So here’s the thing. I’ve been on this “journey” to try and figure out what exactly I want to do. Do I want to continue with my blog? Do I want to focus more heavily on my Etsy shop and selling my stuff? Would I rather work with local design gigs? What gives me fire? What unleashes my creativity?
The issue is…..it’s all of it, and sometimes none of it. I added “Oh Look, Something Shiny” on the header of my blog because that’s me in a nutshell. I have so many interests and high levels of curiosity and drive that I find myself really focused on a specific medium/project….and then in a quick swoop I can be on to the next idea, on to the next medium. Have some focus woman! Whether it’s working with wood, leather, paint, fabrics, metals, jewelry, epoxy, vinyl….or a mixture of all of these things, I tend to really focus on what I’m “into” for that moment. It’s a blessing and a curse. A blessing because I get to try out new things, but a curse because I feel like I cannot make a “decision” on what my main goal, passion, objective is. I will go months successfully submitting blog posts, and then go months with none. I find myself getting overwhelmed with trying to figure it all out and looking at the bigger picture rather than simply enjoying what I’m doing on the daily, and celebrating I get the opportunity to be creative!

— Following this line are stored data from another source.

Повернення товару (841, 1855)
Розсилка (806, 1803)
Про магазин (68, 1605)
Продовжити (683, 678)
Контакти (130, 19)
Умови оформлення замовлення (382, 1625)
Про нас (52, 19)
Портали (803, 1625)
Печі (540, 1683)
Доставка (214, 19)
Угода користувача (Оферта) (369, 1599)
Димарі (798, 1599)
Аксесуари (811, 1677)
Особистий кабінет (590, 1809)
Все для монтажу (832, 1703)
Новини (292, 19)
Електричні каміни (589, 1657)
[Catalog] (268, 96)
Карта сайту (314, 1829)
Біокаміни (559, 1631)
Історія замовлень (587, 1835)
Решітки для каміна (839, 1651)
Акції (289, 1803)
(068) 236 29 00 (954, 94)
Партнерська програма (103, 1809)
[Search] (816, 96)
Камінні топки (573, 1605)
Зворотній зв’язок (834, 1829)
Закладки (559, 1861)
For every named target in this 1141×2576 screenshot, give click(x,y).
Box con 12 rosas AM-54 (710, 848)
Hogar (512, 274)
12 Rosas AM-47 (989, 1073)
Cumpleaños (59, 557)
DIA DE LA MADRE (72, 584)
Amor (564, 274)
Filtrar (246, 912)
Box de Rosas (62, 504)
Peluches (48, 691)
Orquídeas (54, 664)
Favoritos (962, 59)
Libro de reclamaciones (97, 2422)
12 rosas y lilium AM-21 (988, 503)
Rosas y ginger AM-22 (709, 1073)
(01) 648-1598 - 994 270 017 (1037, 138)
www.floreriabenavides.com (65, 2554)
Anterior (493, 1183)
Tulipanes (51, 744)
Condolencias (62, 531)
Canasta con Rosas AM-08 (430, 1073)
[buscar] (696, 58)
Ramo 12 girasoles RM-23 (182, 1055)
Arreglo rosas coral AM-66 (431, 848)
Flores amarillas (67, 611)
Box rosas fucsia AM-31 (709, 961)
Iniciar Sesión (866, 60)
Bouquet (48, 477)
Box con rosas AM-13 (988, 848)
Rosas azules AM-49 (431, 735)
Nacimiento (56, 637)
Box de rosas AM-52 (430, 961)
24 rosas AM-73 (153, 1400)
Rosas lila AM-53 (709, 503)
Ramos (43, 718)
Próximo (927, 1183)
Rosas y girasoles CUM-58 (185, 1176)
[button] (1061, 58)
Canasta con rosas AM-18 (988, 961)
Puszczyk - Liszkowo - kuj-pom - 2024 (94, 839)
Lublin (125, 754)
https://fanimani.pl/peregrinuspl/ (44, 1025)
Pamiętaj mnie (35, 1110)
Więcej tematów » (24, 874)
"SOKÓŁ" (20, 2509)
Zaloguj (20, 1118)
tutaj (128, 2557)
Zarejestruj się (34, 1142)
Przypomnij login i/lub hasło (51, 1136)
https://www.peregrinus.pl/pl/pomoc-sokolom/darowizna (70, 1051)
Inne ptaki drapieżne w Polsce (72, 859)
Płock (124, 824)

I often set goals, and then am irritated when I do not accomplish them – not difficult goals either…..goals like, ‘make dinner for the family 3 nights this week.’ And then I self-criticize when baseball practices, work commitments, errands and, well, just LIFE, all get in the way and my kids have cereal or pizza. I need to give myself a break. I need to grant myself a bit of grace.
So focus may not be a strength of mine, but enjoying being a maker certainly is. I’m excited to continue sharing my ideas, creations, daily struggles as well as the triumphs.